Gerard Cavlan is an Irish former Gaelic footballer who played for the Tyrone county team. He was part of the team that won the All-Ireland Senior Football Championship in 2003.

He made his senior debut in 1993 against Wexford, at the age of 17.

Cavlan represented Ireland in the 2000 International Rules Series against Australia.
His breakthrough year was in 1996 during Tyrone's march to the All-Ireland semi final, and he scored six points in that match.

In 2006, shortly after Tyrone were knocked out of the All-Ireland championship early, Cavlan was one of several Tyrone players who took up the option to play for an American GAA club.

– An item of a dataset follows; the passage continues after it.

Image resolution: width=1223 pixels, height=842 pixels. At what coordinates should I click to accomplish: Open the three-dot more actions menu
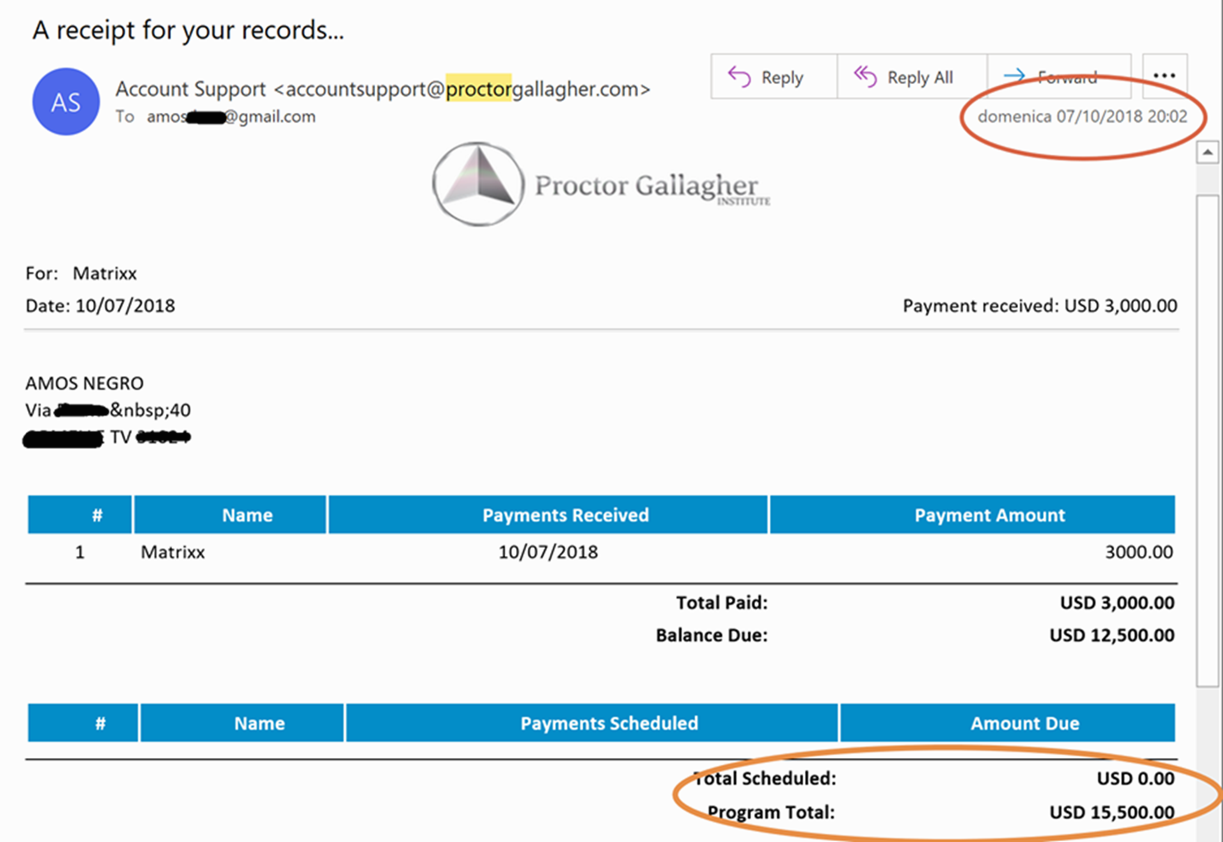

In the 2007 Ulster Championship first round, Cavlan came on as a substitute, and scored an injury time free kick to win the game for Tyrone, against their neighbours, Fermanagh.

==Outside football==
Cavlan was embroiled in off-field controversy in April 2006, when the Ulster Society for the Prevention of Cruelty to Animals (USPCA) seized a dangerous dog from Cavlan's Dungannon home, suspected of being used for dogfighting. The dog (Cannon Ball) was found in a healthy state but with large amounts of scarring, Cavlan maintained that he did not own the dog, or condone dog fighting.

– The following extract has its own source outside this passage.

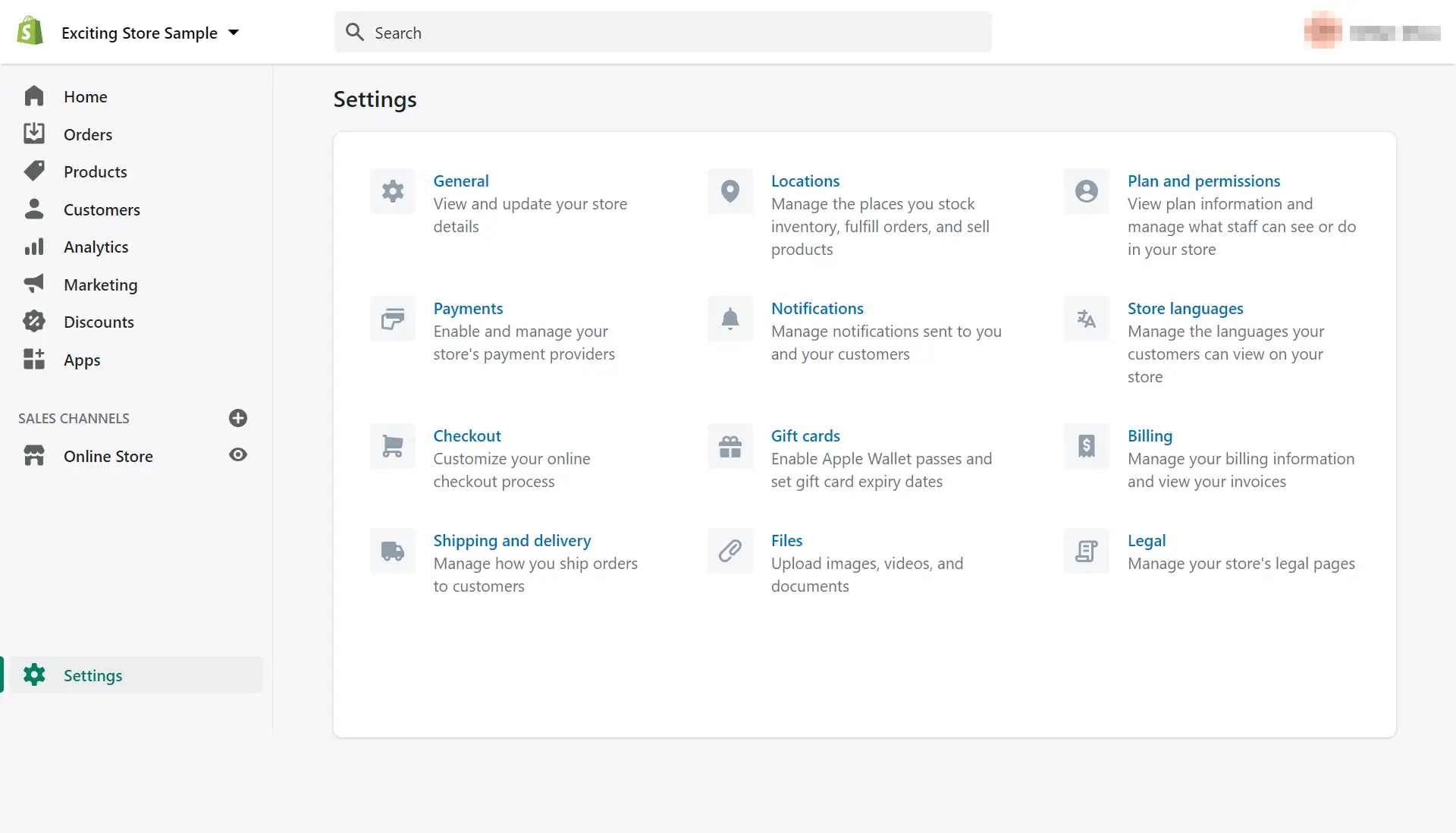The height and width of the screenshot is (833, 1456).
Task: Select Customers from sidebar navigation
Action: (x=101, y=209)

On 23 April 2007 Cavlan changed his plea to guilty and was fined £650, banned for five years from owning a terrier-type dog and ordered to pay costs of £4,300. A BBC Spotlight investigation screened on 30 August 2007 claimed Cavlan was a "ringleader" in a major dog fighting operation. The report claimed that Cavlan was a senior member of The Bulldog Sanctuary Kennels, operating in Tyrone. A BBC undercover reporter infiltrated another operation called the Farmers Boys in Armagh, which had links to Cavlan. In the programme Cavlan was filmed stating he had a dozen or fifteen pit bulls, and stated of one dog "Sure he had him in the chest, and he shook him and he shook him for 25 minutes... if he hadn't got you killed in half an hour... he was in trouble, you know. A real hard mouthed dog." Cavlan was also filmed discussing plans to retrieve Cannon Ball from the British Army's Palace Barracks, where the dog was being held on behalf of the USPCA.

Cavlan was later dropped from the Tyrone panel.